The NBA has granted a disabled player salary exception to the Houston Rockets in the wake of Yao Ming's latest season-ending injury.
Yao underwent surgery on Jan. 6 to repair a stress fracture in his left ankle. The disabled player exception allows the Rockets to acquire a free agent, or trade for a player without having to match salaries, up to the value of the mid-level exception (about $5.765 million).
KRIV-TV first reported that the Rockets had been granted the exception. Houston must use it by Jan. 31, or it will expire.
The Rockets were granted the same exception after Yao missed last season following reconstructive foot surgery. Houston used that money (about $5.7 million) to sign swingman Trevor Ariza. Houston traded Ariza to New Orleans after one season as part of a four-team deal that brought Courtney Lee to the Rockets.
Ariza and the Hornets were playing the Rockets in Houston on Friday night. The Rockets are 17-22 and have lost six of their last seven.
Yao's contract expires after this season. The top overall draft pick in 2002, Yao missed only two games in his first three seasons before beginning to have injury problems in the 2005-06 season, mostly in his left foot.
He played in 77 regular-season games in 2008-09, but then sustained a hairline fracture in his foot during the playoffs that required complex surgery.
The Rockets carefully monitored his minutes coming into this season, but Yao was injured in his fifth game.
LOCKOUT 'NOT INEVITABLE': The NBA's deputy commissioner says a lockout is "not inevitable," even though no formal meetings are scheduled between owners and the players' union.
Adam Silver, attending Friday night's game between the New Orleans Hornets and Houston Rockets, said "there's a lot of time left to try to get a deal done." A possible work stoppage looms if a deal isn't reached before the current collective bargaining agreement expires June 30.

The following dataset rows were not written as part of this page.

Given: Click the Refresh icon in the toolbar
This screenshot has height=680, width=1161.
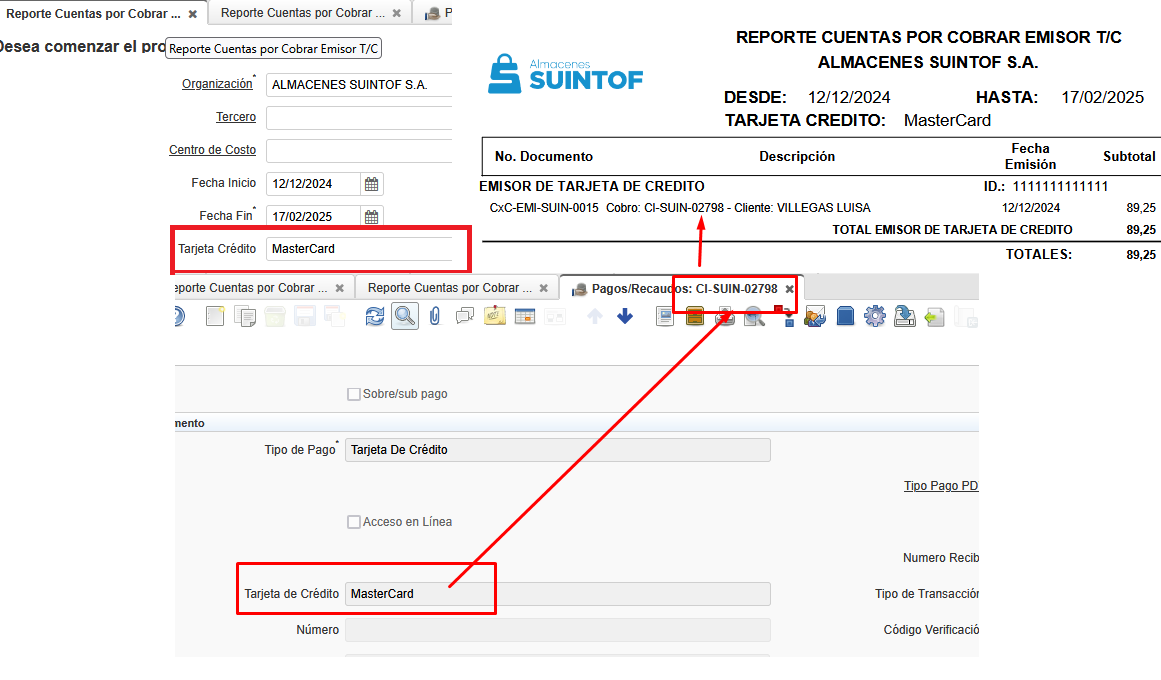Looking at the screenshot, I should pyautogui.click(x=375, y=316).
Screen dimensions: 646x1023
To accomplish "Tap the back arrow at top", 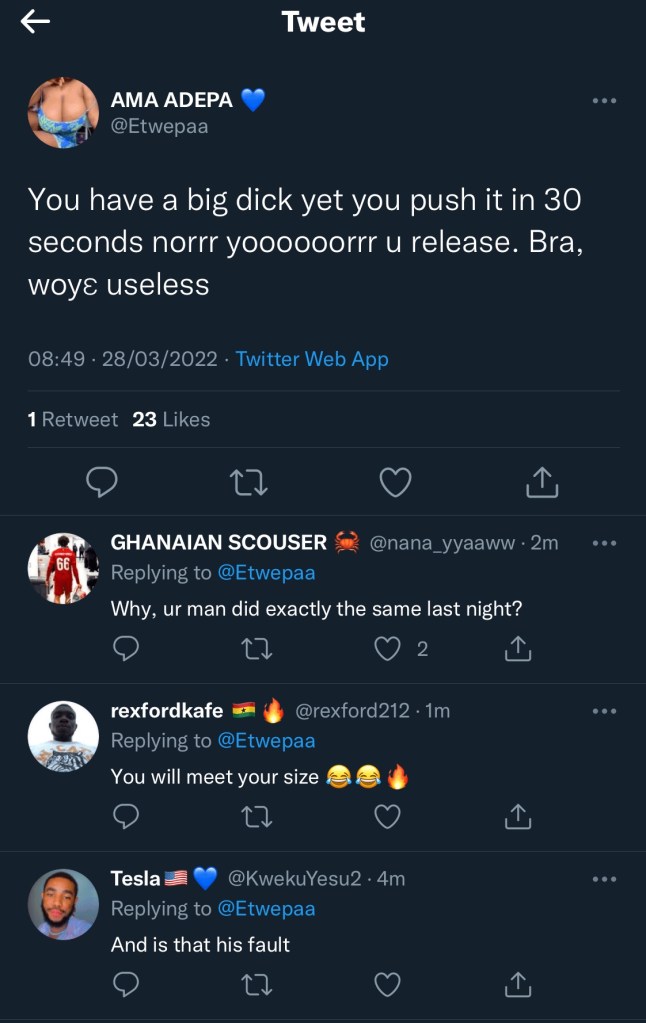I will click(35, 22).
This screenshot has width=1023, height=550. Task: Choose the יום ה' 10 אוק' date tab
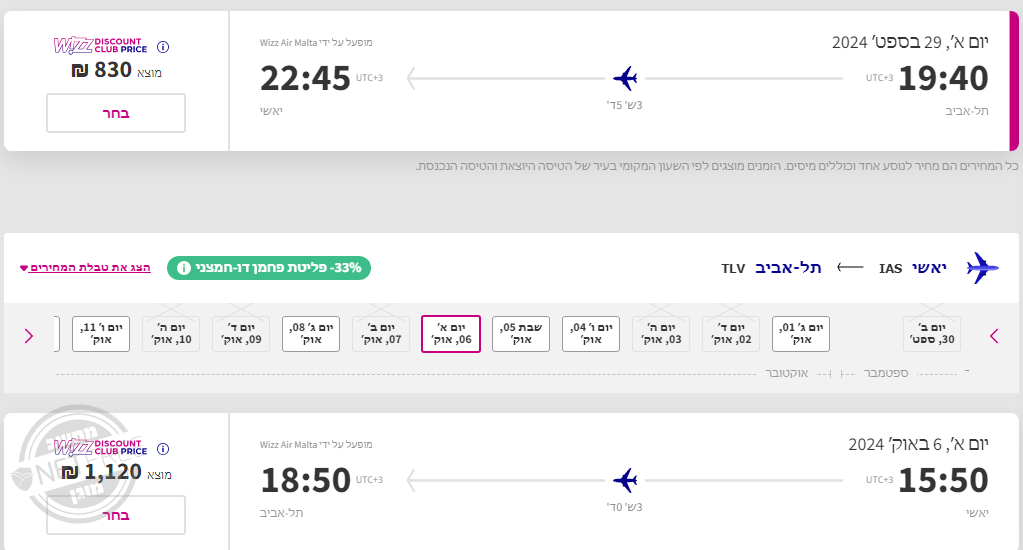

Silver says the league has made no formal proposal since the union rejected the last one during last year's All-Star weekend. The union submitted its own proposal over the summer, but Commissioner David Stern said it was too similar to the current CBA, and owners are seeking significant changes to the system.
Silver says the league's position "hasn't changed," but added that the NBA and union have "an ongoing dialogue." He doesn't think that a meeting during All-Star weekend this year would offer a productive environment for serious negotiations.
BOGUT RAISING MONEY FOR FLOOD RELIEF: Bucks center Andrew Bogut is offering fans an "NBA Dream Package" on eBay to raise money for communities in Australia after the recent floods.
The former No. 1 overall draft pick will fly four people from anywhere in the world to Los Angeles and Milwaukee.
The package includes four nights in Los Angeles with tickets to a Lakers home game and Universal Studios. It also includes four nights in Milwaukee, where Bogut will give a tour of the Bucks training center, provide courtside seats to a game and go out to dinner with the winner.
He's also giving away autographed jerseys, game-worn shoes and other memorabilia.
Bogut says all auction proceeds will go toward the Premier's Disaster Relief Fund.
IVERSON EXPECTS TO PLAY AGAIN: Allen Iverson says he expects to play basketball again once he has a lesion in his right leg examined in the United States.
Iverson posted on his Twitter page Friday that he was returning home for examinations, and possibly surgery. Iverson says he has no plans to retire.
Iverson signed with the Turkish team Besiktas after no NBA team expressed interest in the 11-time NBA All-Star.
Gary Moore, Iverson's longtime manager, told The Associated Press on Wednesday that Iverson was expected to miss four to six weeks. Moore says Iverson was hoping to rejoin his Turkish team in time for the postseason.